別の報いは,神との友情や神についての知識を得ることからもたらされる,満足感や幸福感を伴った思いの平安です。そうです,「自ら足りて敬虔な専心を守ること」は,大きな利得です。(テモテ第一 6:6)「わたしは,どんな境遇にあろうとも自足することを学び知ったからです」と述べた使徒パウロと同じことを語ることのできる人は,確かに心の喜ばしい状態を反映しています。―フィリピ 4:11。
パウロは死ぬ少し前に,イエスの油そそがれた追随者たちの「小さな群れ」に対する将来の報い ― 天的な命への復活という報い ― についてこのように書きました。「今から後,義の冠がわたしのために定め置かれています。それは,義なる審判者である主が,かの日に報いとしてわたしに与えてくださるものです。しかし,わたしだけにではなく,その顕現を愛してきたすべての人に与えてくださるのです」。―ルカ 12:32。テモテ第二 4:7,8。

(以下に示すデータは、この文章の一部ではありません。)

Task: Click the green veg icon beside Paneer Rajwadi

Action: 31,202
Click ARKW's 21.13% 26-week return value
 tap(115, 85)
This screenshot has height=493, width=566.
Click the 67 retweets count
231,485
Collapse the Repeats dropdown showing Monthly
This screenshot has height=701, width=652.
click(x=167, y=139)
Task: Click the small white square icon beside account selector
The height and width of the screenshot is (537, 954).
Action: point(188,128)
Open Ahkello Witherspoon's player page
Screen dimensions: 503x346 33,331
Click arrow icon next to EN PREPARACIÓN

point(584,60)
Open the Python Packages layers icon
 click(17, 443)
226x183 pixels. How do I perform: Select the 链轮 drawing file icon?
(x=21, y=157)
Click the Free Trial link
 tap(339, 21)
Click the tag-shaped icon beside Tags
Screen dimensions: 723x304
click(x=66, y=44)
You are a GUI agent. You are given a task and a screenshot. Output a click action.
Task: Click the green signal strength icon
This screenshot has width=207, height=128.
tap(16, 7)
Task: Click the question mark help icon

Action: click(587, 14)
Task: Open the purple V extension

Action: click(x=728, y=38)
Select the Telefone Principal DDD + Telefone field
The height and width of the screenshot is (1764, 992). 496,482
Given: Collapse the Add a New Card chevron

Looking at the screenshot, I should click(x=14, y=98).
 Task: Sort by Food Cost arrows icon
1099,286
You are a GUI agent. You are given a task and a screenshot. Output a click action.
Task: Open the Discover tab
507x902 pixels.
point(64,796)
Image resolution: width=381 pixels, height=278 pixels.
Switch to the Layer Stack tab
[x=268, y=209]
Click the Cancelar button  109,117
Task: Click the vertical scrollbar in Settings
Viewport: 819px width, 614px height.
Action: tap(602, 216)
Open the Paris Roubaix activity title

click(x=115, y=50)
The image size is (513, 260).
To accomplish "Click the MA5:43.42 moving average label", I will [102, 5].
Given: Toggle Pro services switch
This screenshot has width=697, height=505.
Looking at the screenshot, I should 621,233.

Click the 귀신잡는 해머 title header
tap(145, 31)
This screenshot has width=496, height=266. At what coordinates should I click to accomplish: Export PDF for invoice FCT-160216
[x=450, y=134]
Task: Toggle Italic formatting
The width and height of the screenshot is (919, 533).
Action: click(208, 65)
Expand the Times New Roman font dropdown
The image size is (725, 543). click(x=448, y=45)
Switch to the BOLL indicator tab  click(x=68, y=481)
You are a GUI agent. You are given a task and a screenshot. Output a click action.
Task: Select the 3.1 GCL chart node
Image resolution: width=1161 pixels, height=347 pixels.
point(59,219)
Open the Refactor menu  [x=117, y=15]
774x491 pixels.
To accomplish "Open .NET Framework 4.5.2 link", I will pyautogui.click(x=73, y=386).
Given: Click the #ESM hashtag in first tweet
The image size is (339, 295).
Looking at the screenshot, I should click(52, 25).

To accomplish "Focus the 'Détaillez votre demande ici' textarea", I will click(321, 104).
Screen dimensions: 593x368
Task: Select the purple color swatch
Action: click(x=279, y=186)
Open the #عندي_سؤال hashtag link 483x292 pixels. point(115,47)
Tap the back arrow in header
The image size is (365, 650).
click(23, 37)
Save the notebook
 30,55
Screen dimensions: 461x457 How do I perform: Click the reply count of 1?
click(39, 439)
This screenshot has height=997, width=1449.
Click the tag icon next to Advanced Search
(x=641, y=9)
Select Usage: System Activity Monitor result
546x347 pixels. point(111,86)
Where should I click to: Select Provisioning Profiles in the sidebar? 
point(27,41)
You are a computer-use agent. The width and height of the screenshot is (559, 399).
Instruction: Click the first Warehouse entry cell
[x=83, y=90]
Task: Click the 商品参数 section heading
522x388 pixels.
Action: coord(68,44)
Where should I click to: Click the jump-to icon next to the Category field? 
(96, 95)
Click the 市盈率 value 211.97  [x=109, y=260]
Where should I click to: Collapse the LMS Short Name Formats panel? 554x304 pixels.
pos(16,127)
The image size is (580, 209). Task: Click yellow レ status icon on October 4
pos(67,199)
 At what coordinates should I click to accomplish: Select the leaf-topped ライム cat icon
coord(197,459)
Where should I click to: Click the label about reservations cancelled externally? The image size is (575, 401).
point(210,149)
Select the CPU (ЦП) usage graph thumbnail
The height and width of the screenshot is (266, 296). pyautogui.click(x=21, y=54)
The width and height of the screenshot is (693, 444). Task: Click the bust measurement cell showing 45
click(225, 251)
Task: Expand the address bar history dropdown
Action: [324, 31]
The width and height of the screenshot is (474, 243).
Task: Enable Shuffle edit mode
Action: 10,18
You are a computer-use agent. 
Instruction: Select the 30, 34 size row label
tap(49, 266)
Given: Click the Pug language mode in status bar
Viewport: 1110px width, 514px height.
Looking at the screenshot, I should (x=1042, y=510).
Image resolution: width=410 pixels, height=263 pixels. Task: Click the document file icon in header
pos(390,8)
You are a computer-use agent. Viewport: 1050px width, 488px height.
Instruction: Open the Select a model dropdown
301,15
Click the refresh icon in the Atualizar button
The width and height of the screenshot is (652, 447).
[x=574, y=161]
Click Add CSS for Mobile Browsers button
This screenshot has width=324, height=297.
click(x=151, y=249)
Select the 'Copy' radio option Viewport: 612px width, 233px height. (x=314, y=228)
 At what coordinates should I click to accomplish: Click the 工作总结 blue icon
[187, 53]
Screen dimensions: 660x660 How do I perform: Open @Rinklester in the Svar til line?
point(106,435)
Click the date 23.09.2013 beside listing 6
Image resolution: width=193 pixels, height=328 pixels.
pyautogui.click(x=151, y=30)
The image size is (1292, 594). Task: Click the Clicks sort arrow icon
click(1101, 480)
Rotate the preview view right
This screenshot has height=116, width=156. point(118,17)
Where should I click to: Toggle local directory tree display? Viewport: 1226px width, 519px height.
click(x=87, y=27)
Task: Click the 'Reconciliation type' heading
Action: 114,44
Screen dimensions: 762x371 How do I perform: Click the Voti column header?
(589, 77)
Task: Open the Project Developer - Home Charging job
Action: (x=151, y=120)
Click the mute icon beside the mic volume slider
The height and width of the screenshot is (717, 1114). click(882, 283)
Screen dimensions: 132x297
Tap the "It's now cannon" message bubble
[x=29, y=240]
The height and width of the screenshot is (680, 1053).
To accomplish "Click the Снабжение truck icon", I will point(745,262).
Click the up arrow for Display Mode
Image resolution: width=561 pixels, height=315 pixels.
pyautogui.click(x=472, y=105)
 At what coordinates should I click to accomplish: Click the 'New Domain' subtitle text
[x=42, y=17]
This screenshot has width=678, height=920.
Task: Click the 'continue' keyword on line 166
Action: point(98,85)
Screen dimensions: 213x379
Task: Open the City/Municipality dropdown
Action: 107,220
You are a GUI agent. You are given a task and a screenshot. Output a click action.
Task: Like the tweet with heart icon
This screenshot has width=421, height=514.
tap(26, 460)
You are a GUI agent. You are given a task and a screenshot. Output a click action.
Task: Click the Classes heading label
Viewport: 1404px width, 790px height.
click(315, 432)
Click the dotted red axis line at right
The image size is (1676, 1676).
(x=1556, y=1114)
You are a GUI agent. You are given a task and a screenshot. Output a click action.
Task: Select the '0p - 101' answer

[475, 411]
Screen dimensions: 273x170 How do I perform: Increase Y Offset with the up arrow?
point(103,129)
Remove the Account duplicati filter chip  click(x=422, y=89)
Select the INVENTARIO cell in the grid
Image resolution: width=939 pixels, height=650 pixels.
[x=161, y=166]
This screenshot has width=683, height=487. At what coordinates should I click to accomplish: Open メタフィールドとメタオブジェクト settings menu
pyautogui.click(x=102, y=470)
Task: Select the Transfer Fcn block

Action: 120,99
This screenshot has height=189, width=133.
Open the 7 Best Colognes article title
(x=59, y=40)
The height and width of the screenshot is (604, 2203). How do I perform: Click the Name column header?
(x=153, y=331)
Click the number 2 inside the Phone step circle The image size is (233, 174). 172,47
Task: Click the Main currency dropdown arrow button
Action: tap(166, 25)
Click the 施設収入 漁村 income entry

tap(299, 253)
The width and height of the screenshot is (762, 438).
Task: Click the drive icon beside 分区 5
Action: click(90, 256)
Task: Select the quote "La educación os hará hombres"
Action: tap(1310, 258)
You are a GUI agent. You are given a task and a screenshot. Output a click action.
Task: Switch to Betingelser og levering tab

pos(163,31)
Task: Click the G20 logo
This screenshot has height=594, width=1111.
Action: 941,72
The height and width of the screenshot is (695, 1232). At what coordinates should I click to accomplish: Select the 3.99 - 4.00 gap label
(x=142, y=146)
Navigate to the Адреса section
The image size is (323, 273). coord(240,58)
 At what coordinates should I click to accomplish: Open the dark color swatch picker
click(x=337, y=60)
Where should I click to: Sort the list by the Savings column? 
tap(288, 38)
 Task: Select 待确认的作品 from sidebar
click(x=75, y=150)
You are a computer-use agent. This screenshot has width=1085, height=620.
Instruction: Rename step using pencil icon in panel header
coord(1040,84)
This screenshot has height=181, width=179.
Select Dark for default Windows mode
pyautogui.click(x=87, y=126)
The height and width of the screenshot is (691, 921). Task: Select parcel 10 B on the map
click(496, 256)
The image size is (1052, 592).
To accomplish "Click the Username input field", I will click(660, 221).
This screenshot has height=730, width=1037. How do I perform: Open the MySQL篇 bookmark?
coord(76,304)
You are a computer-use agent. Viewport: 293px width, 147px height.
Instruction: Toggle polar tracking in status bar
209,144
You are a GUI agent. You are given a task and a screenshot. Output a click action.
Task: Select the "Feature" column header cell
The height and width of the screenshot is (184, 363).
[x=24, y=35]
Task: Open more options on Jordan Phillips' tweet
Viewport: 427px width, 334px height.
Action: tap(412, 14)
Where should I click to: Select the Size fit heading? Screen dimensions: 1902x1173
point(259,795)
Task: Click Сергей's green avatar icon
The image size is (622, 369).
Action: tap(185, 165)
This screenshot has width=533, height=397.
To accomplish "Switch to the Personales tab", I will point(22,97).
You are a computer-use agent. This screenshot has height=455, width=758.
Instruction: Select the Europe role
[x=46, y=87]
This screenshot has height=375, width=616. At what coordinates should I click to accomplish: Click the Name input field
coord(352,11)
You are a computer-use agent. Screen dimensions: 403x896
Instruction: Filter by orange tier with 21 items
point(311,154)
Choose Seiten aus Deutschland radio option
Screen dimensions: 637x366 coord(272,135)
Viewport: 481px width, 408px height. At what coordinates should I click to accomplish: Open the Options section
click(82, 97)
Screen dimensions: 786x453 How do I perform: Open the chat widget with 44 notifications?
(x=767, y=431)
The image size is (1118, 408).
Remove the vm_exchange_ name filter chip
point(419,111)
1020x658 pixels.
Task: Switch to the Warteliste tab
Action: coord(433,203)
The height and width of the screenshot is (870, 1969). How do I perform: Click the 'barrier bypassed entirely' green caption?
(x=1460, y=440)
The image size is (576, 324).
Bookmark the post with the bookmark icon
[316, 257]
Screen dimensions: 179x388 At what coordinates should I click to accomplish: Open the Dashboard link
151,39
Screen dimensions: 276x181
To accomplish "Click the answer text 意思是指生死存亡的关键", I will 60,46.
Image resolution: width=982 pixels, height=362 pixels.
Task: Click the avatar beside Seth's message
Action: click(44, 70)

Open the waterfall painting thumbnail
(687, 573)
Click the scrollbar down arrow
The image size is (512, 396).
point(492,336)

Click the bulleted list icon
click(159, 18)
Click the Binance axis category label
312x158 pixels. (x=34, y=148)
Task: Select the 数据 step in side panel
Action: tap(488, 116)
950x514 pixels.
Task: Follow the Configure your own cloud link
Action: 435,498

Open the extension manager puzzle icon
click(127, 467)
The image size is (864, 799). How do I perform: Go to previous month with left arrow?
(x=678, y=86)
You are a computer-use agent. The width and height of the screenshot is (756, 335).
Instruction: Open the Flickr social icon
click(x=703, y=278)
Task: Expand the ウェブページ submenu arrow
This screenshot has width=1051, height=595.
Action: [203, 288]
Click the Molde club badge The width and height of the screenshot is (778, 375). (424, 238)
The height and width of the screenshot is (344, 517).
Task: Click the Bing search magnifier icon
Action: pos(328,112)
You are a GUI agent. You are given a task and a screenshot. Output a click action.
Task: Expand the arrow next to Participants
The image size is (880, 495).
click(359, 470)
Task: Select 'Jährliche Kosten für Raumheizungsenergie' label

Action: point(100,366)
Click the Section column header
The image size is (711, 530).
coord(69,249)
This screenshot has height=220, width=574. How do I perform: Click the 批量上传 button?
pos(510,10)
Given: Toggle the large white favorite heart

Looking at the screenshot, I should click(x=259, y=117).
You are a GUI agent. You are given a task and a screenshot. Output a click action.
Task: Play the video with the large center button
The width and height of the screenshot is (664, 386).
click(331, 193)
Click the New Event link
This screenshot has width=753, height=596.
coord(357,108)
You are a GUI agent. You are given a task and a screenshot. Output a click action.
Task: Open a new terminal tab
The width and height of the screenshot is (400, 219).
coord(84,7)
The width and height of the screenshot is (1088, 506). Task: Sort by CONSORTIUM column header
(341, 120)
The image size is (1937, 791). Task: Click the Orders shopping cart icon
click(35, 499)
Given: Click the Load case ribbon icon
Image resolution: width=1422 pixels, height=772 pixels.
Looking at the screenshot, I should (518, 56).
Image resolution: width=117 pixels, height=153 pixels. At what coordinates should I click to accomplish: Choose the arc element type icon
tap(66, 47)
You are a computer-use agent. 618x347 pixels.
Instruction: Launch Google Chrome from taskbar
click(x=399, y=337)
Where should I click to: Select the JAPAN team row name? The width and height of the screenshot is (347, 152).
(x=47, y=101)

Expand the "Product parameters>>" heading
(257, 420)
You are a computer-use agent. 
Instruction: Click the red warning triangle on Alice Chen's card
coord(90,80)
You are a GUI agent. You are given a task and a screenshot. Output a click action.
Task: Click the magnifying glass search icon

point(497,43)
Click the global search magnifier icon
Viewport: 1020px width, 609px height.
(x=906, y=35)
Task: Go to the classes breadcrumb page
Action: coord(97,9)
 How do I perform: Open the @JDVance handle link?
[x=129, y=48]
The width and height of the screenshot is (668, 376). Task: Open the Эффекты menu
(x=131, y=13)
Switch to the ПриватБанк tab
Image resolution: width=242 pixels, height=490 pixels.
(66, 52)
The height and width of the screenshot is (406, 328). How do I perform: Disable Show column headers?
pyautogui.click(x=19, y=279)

何百万ものイエスの追随者の「ほかの羊」は,楽園<パラダイス>に変えられたこの地球上での永遠の命という将来の報いを待ち望んでいます。(ヨハネ 10:16)またイエスは,追随者たちが死んでも,「義人の復活の際に報いを受ける」ことを保証されました。―ルカ 14:14。
報いを思い描く
こうした祝福がどのようなものか,だれも正確には分からないとしても,それらを思い描くのはふさわしいことです。イザヤ 25章8節には,「神は実際に死を永久に呑み込み,主権者なる主エホバはすべての顔から必ず涙をぬぐわれる」と描かれていますが,その状態を感じることができるのではないでしょうか。「真の義の働きは必ず平和となり,真の義の奉仕は定めのない時に至る平穏と安全となる」と述べるイザヤ 32章17節の言葉を思い巡らすようにしてください。そうです,全人類は真の友情で結ばれ,協力しながら働くのです。(イザヤ 65:21-25)今日でさえ,勤勉な働きから,立派な家や高い品質の製品が生み出されます。ですから,神の新しい世では,完全な状況のもとにある健康な人々は,生活を喜ばしいものとするために必要なものは何でも生産することができるでしょう。―詩編 37:4。
神がお与えになる報いは,わたしたちの側の功績によるものではなく,わたしたちの罪深い状態にもかかわらず与えられる,神からの愛の賜物なのです。(ローマ 5:8-10)とはいえ,期待できる報いとわたしたちの行ないとには関連があります。わたしたちは,勇敢な信仰と忍耐を持ってエホバを真剣に探し求めなければなりません。(ヘブライ 10:35-39)言い換えると,「何をしていても,人にではなくエホバに対するように魂をこめてそれに携わりなさい。あなた方は,しかるべき報いである相続財産をエホバから受けることを知っているのです」。そうです,神は確かに報いを与えてくださいます。―コロサイ 3:23,24。